A importância da educação financeira na vida do cidadão
Enviada em 08/10/2019
É de conhecimento geral que a crise de 1929, popularmente conhecida como a Grande Depressão, promoveu uma grande recessão econômica. Nessa perspectiva, a falta de planejamento financeiro e o despreparo vivido entre 1918 e 1929 são a cruel realidade dos brasileiros. Diante disso, deve-se analisar como a discrepância econômica e a falta de educação financeira desde a infância, influência tal problemática.

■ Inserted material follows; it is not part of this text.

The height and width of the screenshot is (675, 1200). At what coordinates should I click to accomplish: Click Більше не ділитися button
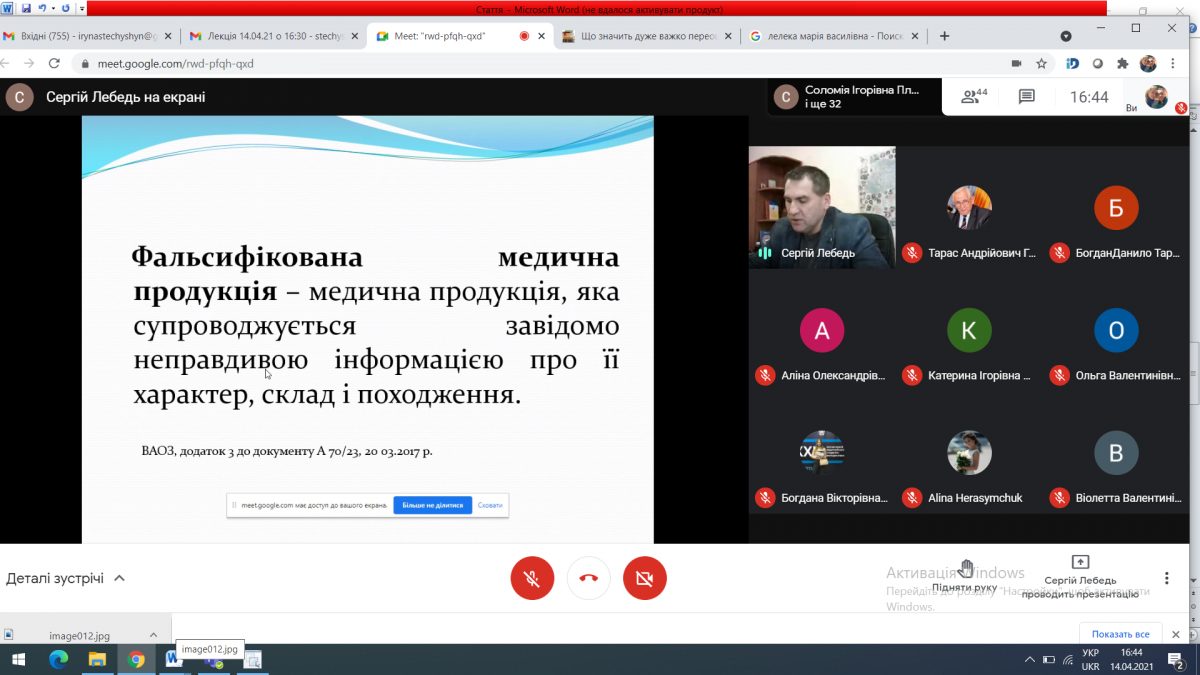(x=432, y=506)
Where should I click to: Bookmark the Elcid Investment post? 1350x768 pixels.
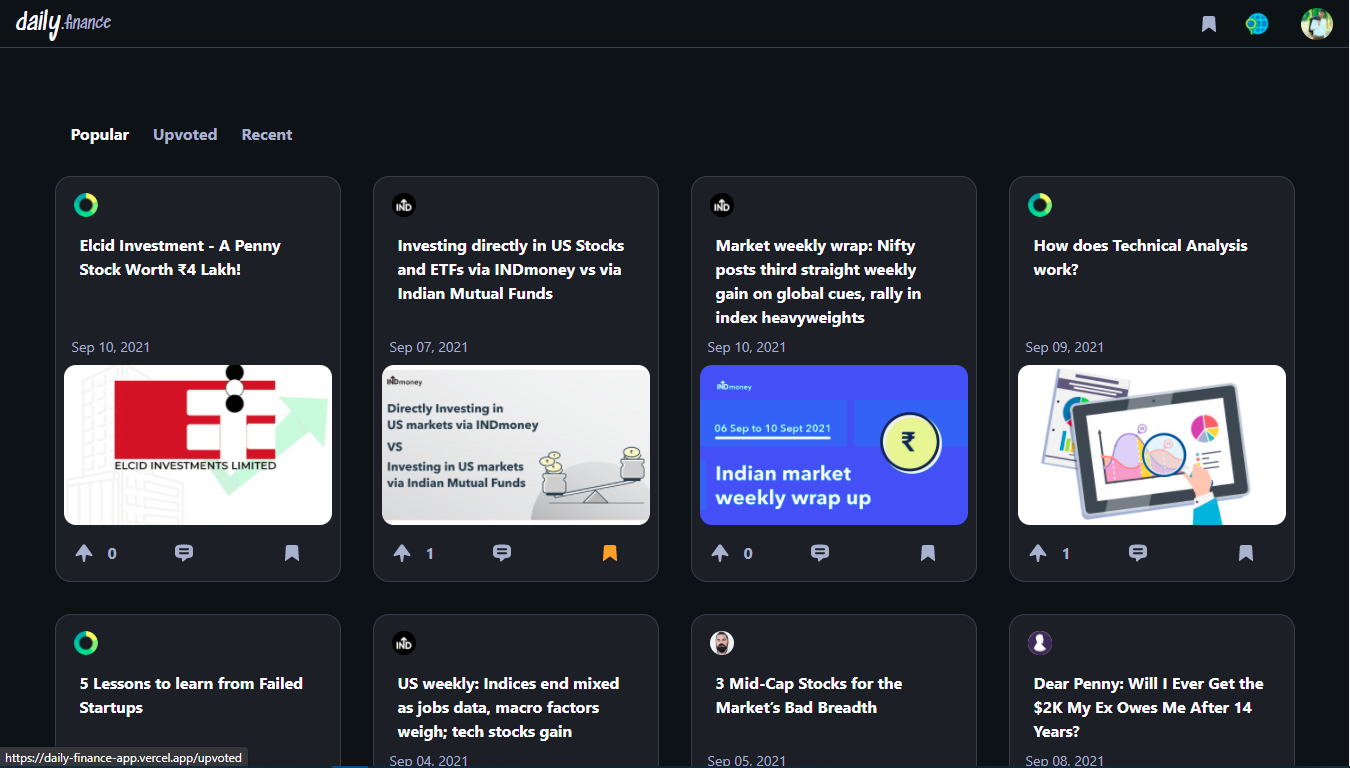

Em primeiro plano, evidencia-se a disparidade financeira presente na realidade. Conforme o Capitalismo, houve uma busca excessiva de produtos no mercado consumidor, haja vista que esse período é marcado pela lei da oferta e procura. Atualmente, observa-se que tal conceito continua enraizada na sociedade, pois esses são induzidos a consumir produtos a partir das redes sociais e campanhas de markenting sem o controle de finanças. Pode-se mencionar, por exemplo, o filme “Os delírios do consumo”, no qual compras de forma exageradas prejudica a vida da personagem Becky.
Outrossim, a falta de educação financeira desde a infância pode ser apontada como responsável pelo problema. Isso acontece porque, não há na Base Comum Curricular (BNCC) uma matéria especifica nas escolas, como economia, que aguce o pensamento dos jovens. Consequentemente, esses tendem a se tornar cidadãos sem conhecimento de administração do seu próprio dinheiro. De acordo com os dados do (SPC) Serviço de Proteção ao Crédito, 40% dos brasileiros com idade entre 18 e 65 anos estão com o “nome sujo”.
Portanto, é necessário medidas para alterar esse cenário. Para que isso ocorra, o Ministério da Educação, em parceria com com as Escolas, promovam aulas de finanças, por meio da introdução de nova disciplina na grade curricular brasileira, com a finalidade de incentivar desde cedo as crianças a cuidar do seu dinheiro. A partir dessa ação, espera-se que características mencionadas da Crise de 1929, não faça analogia ao cenário brasileiro atual.